**SET PROBLEM**
Please reproduce every one of the records below word for word.

Entries for locating text and elements
╔══

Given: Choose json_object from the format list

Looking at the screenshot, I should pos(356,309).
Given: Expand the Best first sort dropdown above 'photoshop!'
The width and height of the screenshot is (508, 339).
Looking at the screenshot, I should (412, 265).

╚══

**RESPONSE TO THE EXERCISE**
Given: Choose json_object from the format list

Looking at the screenshot, I should pos(356,309).
Given: Expand the Best first sort dropdown above 'photoshop!'
The width and height of the screenshot is (508, 339).
Looking at the screenshot, I should (412, 265).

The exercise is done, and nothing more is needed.